Über ein wenig mehr Reaktionen würde sicher nicht nur ich mich freuen. Wo sonst erörtern wir denn solch elementare Fragen - jedenfall online ? Gruss aus Hamburg.
 
Traugott Giesen
09.07.2001
12:41 Uhr
E-Mail    
Ja, die Predigt zum Selbstmord soll ja Lust machen, zu bleiben. Gerade, weil wir wissen, Gott birgt uns, wenn wir hier nicht mehr können, darum will ich hier bleiben, bis ich nicht mehr kann. Und setze für mich darauf, unterm Wacholderbusch das Leben auszuhauchen, wenn es an der Zeit ist.- Herzlich TG  
Ulrich Wrege
08.07.2001
14:49 Uhr
E-Mail    
(So hier noch einmal langsam und ohne Tippfehler):
DIE AKTUELLE PREDIGT ZUM THEMA "FREI"TOD LOHNT ES DREI BIS VIER MAL
GELESEN ZU WERDEN UND FÜR ALLE ZEITEN AUFGEHOBEN ZU WERDEN!

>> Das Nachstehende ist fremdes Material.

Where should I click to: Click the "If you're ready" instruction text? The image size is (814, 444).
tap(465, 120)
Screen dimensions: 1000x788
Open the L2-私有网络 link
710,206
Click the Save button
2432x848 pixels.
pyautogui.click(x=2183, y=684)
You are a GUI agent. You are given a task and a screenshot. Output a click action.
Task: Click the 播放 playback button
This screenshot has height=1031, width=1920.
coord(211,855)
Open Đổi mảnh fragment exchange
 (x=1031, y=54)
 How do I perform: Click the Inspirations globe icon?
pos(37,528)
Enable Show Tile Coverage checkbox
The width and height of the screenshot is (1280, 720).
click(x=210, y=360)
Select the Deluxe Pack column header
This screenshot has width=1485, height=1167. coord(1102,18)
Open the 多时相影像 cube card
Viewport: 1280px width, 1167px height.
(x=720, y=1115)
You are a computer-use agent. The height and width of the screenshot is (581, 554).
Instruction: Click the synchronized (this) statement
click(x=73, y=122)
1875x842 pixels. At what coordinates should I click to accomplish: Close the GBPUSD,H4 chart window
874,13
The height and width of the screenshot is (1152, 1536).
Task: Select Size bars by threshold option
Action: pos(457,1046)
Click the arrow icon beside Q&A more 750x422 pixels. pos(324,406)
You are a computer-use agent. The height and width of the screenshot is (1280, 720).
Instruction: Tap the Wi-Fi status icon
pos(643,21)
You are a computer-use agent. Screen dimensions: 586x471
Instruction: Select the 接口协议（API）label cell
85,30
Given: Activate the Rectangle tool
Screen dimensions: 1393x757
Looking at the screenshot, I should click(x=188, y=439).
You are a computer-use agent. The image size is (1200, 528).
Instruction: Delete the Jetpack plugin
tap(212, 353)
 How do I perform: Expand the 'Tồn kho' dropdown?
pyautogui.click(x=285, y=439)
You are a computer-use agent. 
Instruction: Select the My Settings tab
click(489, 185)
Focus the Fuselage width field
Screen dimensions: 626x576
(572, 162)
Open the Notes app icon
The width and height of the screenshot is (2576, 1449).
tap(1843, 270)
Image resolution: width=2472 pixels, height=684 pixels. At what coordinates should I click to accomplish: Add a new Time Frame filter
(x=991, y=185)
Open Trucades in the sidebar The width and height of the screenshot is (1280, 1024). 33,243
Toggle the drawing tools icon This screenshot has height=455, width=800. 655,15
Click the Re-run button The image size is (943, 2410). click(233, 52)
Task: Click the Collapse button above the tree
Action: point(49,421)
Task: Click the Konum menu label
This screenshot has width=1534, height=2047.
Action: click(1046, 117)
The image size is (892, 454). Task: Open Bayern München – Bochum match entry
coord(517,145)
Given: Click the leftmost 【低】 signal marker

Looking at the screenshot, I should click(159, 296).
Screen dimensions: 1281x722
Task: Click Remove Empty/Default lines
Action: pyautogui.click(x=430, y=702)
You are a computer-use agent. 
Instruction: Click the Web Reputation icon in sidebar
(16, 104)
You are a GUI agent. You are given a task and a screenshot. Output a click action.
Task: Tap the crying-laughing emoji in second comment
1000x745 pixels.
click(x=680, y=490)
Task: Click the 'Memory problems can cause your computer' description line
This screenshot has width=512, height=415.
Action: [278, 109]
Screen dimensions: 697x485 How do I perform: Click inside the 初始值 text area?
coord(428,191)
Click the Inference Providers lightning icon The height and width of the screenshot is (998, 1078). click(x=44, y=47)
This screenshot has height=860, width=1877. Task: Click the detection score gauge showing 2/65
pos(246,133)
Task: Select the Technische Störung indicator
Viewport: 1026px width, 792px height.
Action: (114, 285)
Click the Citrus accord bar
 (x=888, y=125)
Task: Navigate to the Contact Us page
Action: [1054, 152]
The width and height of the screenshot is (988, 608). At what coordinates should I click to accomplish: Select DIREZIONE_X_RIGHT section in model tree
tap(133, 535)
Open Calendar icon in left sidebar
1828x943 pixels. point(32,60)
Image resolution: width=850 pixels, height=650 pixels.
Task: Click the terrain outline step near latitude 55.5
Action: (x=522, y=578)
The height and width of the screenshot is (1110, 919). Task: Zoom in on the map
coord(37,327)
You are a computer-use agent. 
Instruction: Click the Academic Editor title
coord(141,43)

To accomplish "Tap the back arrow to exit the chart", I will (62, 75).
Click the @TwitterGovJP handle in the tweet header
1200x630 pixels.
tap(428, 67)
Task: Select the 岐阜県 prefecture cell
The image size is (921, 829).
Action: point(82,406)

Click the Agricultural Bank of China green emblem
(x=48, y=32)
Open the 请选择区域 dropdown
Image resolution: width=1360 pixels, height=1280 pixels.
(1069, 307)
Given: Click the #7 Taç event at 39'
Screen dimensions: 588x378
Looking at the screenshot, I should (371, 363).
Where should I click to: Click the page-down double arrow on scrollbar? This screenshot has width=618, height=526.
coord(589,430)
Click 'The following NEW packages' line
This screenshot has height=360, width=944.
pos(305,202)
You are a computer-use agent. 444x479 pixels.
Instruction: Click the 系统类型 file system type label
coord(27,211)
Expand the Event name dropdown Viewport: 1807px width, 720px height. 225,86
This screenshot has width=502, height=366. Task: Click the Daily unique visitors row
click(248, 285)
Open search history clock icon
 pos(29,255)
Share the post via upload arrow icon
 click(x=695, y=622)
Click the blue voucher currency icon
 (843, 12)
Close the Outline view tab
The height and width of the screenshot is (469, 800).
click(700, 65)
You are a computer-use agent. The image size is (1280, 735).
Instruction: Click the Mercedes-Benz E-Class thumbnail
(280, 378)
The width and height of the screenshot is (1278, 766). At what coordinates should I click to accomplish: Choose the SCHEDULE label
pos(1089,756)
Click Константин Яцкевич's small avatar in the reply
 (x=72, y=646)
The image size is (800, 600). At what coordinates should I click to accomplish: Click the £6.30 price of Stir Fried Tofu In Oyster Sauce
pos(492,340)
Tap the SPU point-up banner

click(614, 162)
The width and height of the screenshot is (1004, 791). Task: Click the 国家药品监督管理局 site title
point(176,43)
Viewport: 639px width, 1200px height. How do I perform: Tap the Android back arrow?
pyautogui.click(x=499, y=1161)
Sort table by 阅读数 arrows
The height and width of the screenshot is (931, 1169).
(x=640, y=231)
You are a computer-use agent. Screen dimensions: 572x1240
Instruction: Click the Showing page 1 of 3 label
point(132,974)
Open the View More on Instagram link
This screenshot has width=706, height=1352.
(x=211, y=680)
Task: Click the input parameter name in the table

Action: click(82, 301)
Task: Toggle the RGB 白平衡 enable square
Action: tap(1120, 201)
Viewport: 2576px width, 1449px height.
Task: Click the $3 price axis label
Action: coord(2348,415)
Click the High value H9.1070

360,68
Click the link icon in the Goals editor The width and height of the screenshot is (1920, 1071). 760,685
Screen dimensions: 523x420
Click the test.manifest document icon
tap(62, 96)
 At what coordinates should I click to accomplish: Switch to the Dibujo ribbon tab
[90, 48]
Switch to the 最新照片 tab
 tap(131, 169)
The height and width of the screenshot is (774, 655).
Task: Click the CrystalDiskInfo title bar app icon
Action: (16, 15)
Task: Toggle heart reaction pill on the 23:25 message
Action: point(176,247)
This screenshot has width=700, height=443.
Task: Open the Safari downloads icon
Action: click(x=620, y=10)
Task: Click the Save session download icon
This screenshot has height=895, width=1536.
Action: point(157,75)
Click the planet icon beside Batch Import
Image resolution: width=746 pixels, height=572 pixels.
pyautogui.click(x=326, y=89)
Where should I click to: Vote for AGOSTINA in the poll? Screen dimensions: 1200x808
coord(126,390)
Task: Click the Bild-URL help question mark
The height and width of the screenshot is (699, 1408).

Danke und Grüsse von Berlin nach Sylt
 
Ulrich Wrege
08.07.2001
14:26 Uhr
E-Mail    

Die aktuelle Predit zum "Frei"tod ist es wert drei bis vier mal gelesen zu werden
und für alle Zeiten ausgehoben zu werden. Danke
 
delf schmidt
06.07.2001
09:05 Uhr
E-Mail    
Wie gut, daß es das Wort für den Tag gibt - und dies so tagesaktuelle wie heute! Auch gestern war das Thema : wo war Gott ? und immer höre ich Bedenken und Brüche im Glauben gerade bei solchen vorsätzlichen und auch Unglücksfällen und immer wider auch die Frage "sollen wir betraft werden ?" Bitte macht weiter, hier Glaubensgrund zu vermitteln, damit die verzweifelten Betroffenen und wir, die wir ja mitleiden, Zukunft weiter erhoffen und erbauen und begründen können, ohne mutlos zu werden. Danke dafür, diese "Sollbruchstelle" so offensiv anzusprechen.  
Webmaster
05.07.2001
21:26 Uhr
E-Mail    
Wer sich für die Bücher von Traugott Giesen interessiert, muss sich bei einigen Titeln beeilen - sie sind nur noch in Restexemplaren beim Verlag vorhanden und nur noch direkt über das Pastorat Keitum zu beziehen, s. genaue Information bei "Bücher"...  
Webmaster
28.06.2001
22:22 Uhr
E-Mail    
Darf ich Sie aufmerksam machen auf einen der für mich persönlich schönsten und wichtigsten Texte: "Ein guter Mut ist ein tägliches Fest", zu finden bei - Lebensmut im Lebensbogen -. Letzter Satz:
"Entmutigt und nah am Kapitulieren sind wir alle irgendwann und nicht zu knapp. Aber wir sind geschwisterlich einander zugedacht. Wir brauchen einander, um uns gegenseitig an unsere Ideale zu erinnern, und die Ausdauer zu erhalten, sie zu verfolgen; wir brauchen einander, um einander die Last zu tragen und uns mit guten Gefühlen zu nähren. Ja, darauf kommt es an: Mit Jan Skacel gesagt: "Zuerst über die Hürde das Herz werfen." aber Gott, ein Bruder, eine Schwester sind schon da, verlaß dich drauf."
 
delf schmidt
25.06.2001
15:01 Uhr
E-Mail    
Traugott,endlich ist es da - ich hole heute Dein neues Buch ab - lass uns einige Tage lesen und dann Rückmeldung geben zum Titel - ok ? Und Dank für eine wiedermal inhaltsschwangere Predigt " Gott finden und mich finden als den von Gott Gefundenen ist eins "!!! Warum lernt man das erst so spät ? Warum muss erst so viel Scheitern etc passieren ? Oder soll es sein, weil sonst gar nichts sich entwickelt ? Übrigens zum Bild Filmentwicklung : habe als Fotograf gelernt, daß nach dem Entwickeln das Fixieren kommen muss, um das Ergebnis eben dauerhaft zu machen. Kannst das auch noch " übersetzen "? Danke für Lebensmut in immer wieder schwierigen Zeiten und Umständen.  
Jo Kasper
25.06.2001
14:03 Uhr
E-Mail    
"Gott weiß". Wer das liest, erwartet Grundsätzliches, Wichtiges. Deshalb ist der (kurze) Titel zumindest gewagt. Er klingt aber auch verheißungsvoll, vielversprechend, macht mich neugierig. Ich möchte auch wissen. Und wer TG kennt, weiß, daß er nicht enttäuscht/getäuscht wird.